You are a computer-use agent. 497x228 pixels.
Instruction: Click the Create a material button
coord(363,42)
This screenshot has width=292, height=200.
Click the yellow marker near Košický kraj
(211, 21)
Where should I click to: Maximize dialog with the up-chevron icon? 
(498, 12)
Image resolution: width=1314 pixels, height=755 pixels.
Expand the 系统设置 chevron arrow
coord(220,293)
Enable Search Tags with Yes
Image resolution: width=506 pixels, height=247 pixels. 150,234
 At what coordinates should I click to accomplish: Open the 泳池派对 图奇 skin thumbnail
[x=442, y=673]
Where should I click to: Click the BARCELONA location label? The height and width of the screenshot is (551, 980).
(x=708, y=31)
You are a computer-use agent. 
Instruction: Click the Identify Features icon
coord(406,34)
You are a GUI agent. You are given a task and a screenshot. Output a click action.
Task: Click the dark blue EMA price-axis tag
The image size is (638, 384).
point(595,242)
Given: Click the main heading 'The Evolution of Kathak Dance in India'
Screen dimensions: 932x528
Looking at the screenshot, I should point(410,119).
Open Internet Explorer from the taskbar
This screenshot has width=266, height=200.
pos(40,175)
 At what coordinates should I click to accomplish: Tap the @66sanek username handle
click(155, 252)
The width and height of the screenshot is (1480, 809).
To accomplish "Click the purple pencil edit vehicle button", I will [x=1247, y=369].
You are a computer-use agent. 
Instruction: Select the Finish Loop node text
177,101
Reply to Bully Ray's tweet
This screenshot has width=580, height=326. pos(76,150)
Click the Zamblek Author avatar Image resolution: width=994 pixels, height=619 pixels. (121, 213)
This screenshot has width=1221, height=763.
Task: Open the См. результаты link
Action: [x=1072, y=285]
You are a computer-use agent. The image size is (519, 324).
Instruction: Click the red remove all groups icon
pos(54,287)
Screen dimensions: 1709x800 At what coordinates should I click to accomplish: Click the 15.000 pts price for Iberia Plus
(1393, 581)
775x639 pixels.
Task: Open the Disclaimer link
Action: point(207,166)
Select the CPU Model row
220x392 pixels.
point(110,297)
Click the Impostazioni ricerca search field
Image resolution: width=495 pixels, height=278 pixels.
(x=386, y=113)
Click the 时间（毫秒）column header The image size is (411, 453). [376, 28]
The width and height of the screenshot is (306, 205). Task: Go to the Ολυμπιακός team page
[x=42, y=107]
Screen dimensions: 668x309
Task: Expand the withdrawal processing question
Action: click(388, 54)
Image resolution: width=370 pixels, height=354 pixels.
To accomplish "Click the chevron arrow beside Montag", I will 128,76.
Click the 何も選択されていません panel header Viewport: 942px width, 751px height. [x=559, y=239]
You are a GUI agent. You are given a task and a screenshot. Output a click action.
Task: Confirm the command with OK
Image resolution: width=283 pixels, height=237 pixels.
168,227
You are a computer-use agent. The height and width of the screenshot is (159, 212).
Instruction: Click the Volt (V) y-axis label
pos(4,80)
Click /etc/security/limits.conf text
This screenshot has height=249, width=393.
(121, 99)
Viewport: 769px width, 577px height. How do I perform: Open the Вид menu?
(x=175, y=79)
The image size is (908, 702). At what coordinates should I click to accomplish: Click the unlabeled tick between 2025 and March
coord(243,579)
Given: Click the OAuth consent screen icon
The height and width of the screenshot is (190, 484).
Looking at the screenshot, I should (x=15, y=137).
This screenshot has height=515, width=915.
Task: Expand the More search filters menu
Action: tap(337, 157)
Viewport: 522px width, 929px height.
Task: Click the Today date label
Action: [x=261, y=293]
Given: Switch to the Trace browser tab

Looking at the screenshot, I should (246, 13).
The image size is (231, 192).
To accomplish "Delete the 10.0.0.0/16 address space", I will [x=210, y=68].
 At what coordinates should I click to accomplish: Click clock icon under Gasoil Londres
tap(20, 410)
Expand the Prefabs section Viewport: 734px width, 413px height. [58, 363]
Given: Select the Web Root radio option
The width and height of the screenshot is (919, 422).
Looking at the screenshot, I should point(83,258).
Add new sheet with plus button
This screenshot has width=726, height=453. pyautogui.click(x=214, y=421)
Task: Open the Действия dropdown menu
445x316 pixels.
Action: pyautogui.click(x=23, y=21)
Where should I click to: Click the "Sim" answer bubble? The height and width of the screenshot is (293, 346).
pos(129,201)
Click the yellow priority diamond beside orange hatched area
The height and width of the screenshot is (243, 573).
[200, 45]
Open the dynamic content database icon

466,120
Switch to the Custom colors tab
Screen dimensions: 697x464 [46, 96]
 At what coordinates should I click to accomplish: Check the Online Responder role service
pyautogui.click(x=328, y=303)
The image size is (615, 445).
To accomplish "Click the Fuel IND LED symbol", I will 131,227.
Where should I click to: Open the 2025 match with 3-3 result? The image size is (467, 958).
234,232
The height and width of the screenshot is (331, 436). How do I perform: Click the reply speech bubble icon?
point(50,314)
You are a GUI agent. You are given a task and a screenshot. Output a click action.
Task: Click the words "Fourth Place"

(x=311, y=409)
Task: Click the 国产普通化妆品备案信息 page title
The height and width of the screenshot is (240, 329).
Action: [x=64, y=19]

Task description
The records shown above are to be copied exactly, every one of them.

Response area
You are a computer-use agent. 497x228 pixels.
Instruction: Click the Create a material button
coord(363,42)
This screenshot has width=292, height=200.
Click the yellow marker near Košický kraj
(211, 21)
Where should I click to: Maximize dialog with the up-chevron icon? 
(498, 12)
Image resolution: width=1314 pixels, height=755 pixels.
Expand the 系统设置 chevron arrow
coord(220,293)
Enable Search Tags with Yes
Image resolution: width=506 pixels, height=247 pixels. 150,234
 At what coordinates should I click to accomplish: Open the 泳池派对 图奇 skin thumbnail
[x=442, y=673]
Where should I click to: Click the BARCELONA location label? The height and width of the screenshot is (551, 980).
(x=708, y=31)
You are a computer-use agent. 
Instruction: Click the Identify Features icon
coord(406,34)
You are a GUI agent. You are given a task and a screenshot. Output a click action.
Task: Click the dark blue EMA price-axis tag
The image size is (638, 384).
point(595,242)
Given: Click the main heading 'The Evolution of Kathak Dance in India'
Screen dimensions: 932x528
Looking at the screenshot, I should point(410,119).
Open Internet Explorer from the taskbar
This screenshot has width=266, height=200.
pos(40,175)
 At what coordinates should I click to accomplish: Tap the @66sanek username handle
click(155, 252)
The width and height of the screenshot is (1480, 809).
To accomplish "Click the purple pencil edit vehicle button", I will [x=1247, y=369].
You are a computer-use agent. 
Instruction: Select the Finish Loop node text
177,101
Reply to Bully Ray's tweet
This screenshot has width=580, height=326. pos(76,150)
Click the Zamblek Author avatar Image resolution: width=994 pixels, height=619 pixels. (121, 213)
This screenshot has width=1221, height=763.
Task: Open the См. результаты link
Action: [x=1072, y=285]
You are a computer-use agent. The image size is (519, 324).
Instruction: Click the red remove all groups icon
pos(54,287)
Screen dimensions: 1709x800 At what coordinates should I click to accomplish: Click the 15.000 pts price for Iberia Plus
(1393, 581)
775x639 pixels.
Task: Open the Disclaimer link
Action: point(207,166)
Select the CPU Model row
220x392 pixels.
point(110,297)
Click the Impostazioni ricerca search field
Image resolution: width=495 pixels, height=278 pixels.
(x=386, y=113)
Click the 时间（毫秒）column header The image size is (411, 453). [376, 28]
The width and height of the screenshot is (306, 205). Task: Go to the Ολυμπιακός team page
[x=42, y=107]
Screen dimensions: 668x309
Task: Expand the withdrawal processing question
Action: click(388, 54)
Image resolution: width=370 pixels, height=354 pixels.
To accomplish "Click the chevron arrow beside Montag", I will 128,76.
Click the 何も選択されていません panel header Viewport: 942px width, 751px height. [x=559, y=239]
You are a GUI agent. You are given a task and a screenshot. Output a click action.
Task: Confirm the command with OK
Image resolution: width=283 pixels, height=237 pixels.
168,227
You are a computer-use agent. The height and width of the screenshot is (159, 212).
Instruction: Click the Volt (V) y-axis label
pos(4,80)
Click /etc/security/limits.conf text
This screenshot has height=249, width=393.
(121, 99)
Viewport: 769px width, 577px height. How do I perform: Open the Вид menu?
(x=175, y=79)
The image size is (908, 702). At what coordinates should I click to accomplish: Click the unlabeled tick between 2025 and March
coord(243,579)
Given: Click the OAuth consent screen icon
The height and width of the screenshot is (190, 484).
Looking at the screenshot, I should (x=15, y=137).
This screenshot has height=515, width=915.
Task: Expand the More search filters menu
Action: tap(337, 157)
Viewport: 522px width, 929px height.
Task: Click the Today date label
Action: [x=261, y=293]
Given: Switch to the Trace browser tab

Looking at the screenshot, I should (246, 13).
The image size is (231, 192).
To accomplish "Delete the 10.0.0.0/16 address space", I will [x=210, y=68].
 At what coordinates should I click to accomplish: Click clock icon under Gasoil Londres
tap(20, 410)
Expand the Prefabs section Viewport: 734px width, 413px height. [58, 363]
Given: Select the Web Root radio option
The width and height of the screenshot is (919, 422).
Looking at the screenshot, I should point(83,258).
Add new sheet with plus button
This screenshot has width=726, height=453. pyautogui.click(x=214, y=421)
Task: Open the Действия dropdown menu
445x316 pixels.
Action: pyautogui.click(x=23, y=21)
Where should I click to: Click the "Sim" answer bubble? The height and width of the screenshot is (293, 346).
pos(129,201)
Click the yellow priority diamond beside orange hatched area
The height and width of the screenshot is (243, 573).
[200, 45]
Open the dynamic content database icon

466,120
Switch to the Custom colors tab
Screen dimensions: 697x464 [46, 96]
 At what coordinates should I click to accomplish: Check the Online Responder role service
pyautogui.click(x=328, y=303)
The image size is (615, 445).
To accomplish "Click the Fuel IND LED symbol", I will 131,227.
Where should I click to: Open the 2025 match with 3-3 result? The image size is (467, 958).
234,232
The height and width of the screenshot is (331, 436). How do I perform: Click the reply speech bubble icon?
point(50,314)
You are a GUI agent. You are given a task and a screenshot. Output a click action.
Task: Click the words "Fourth Place"

(x=311, y=409)
Task: Click the 国产普通化妆品备案信息 page title
The height and width of the screenshot is (240, 329).
Action: [x=64, y=19]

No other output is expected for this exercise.